In doing so, in 1999 he received the "Best New Male Artist" award at the Sunshine Awards in Manhattan, for his composition Ato Tea Party.

Fabien has also made a name for himself by writing and producing revues in Trinidad and Tobago in a way that locals could relate to. These include The Young and the Restless, The Oprah Winfrey Show, The Michael Jackson Scandal, Tarzan and Jane, In Parliament, Elections 95, The Bold and the Boldface and The Bill Clinton Scandal.

He served as president of the National Drama Association of Trinidad and Tobago from 1994 to 1999.

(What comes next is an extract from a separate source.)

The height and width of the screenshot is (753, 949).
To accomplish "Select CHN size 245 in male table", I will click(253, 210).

During the Trinidad and Tobago Carnival 2000 season, Errol co-pioneered the first ever humorous calypso tent, Yangatang, which later became Maljo Kaiso.

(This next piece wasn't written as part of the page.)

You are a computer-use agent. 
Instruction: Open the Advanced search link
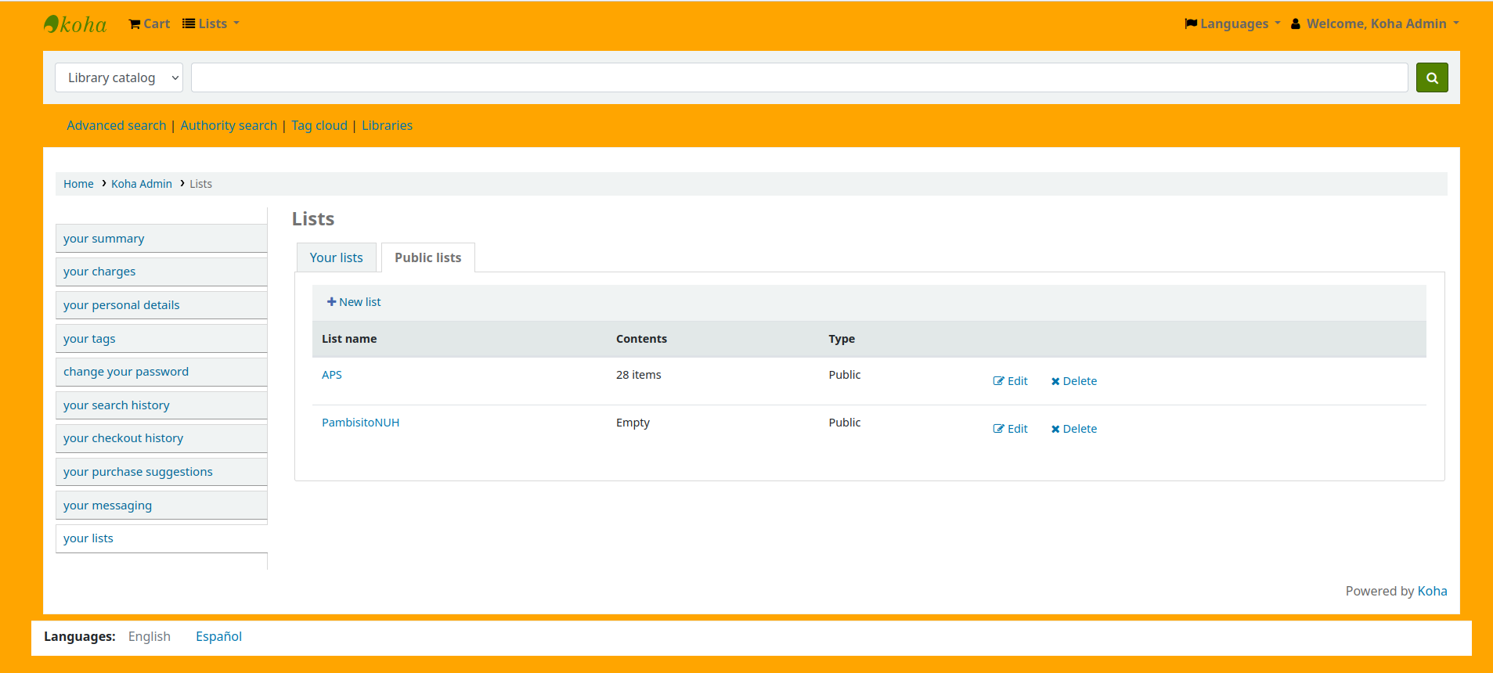coord(117,125)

==Career in Radio and Television==
For over twenty years, Errol was a host to a morning drive-time radio talk show program Mixed Nuts on Trinidadian radio station The Vibe CT 105FM. His then co-host, George Gonzales, would later go on to share the spotlight with him on a live television comedy show, Sunset Strip. He was dismissed from radio in 2015 for contesting a government election.

In February 2004, Errol teamed up with Banyan Ltd and started Trinidad's first Community Television Station, “Gayelle the Channel”. Today he is the co-founder, chairman and CEO of this innovative television initiative.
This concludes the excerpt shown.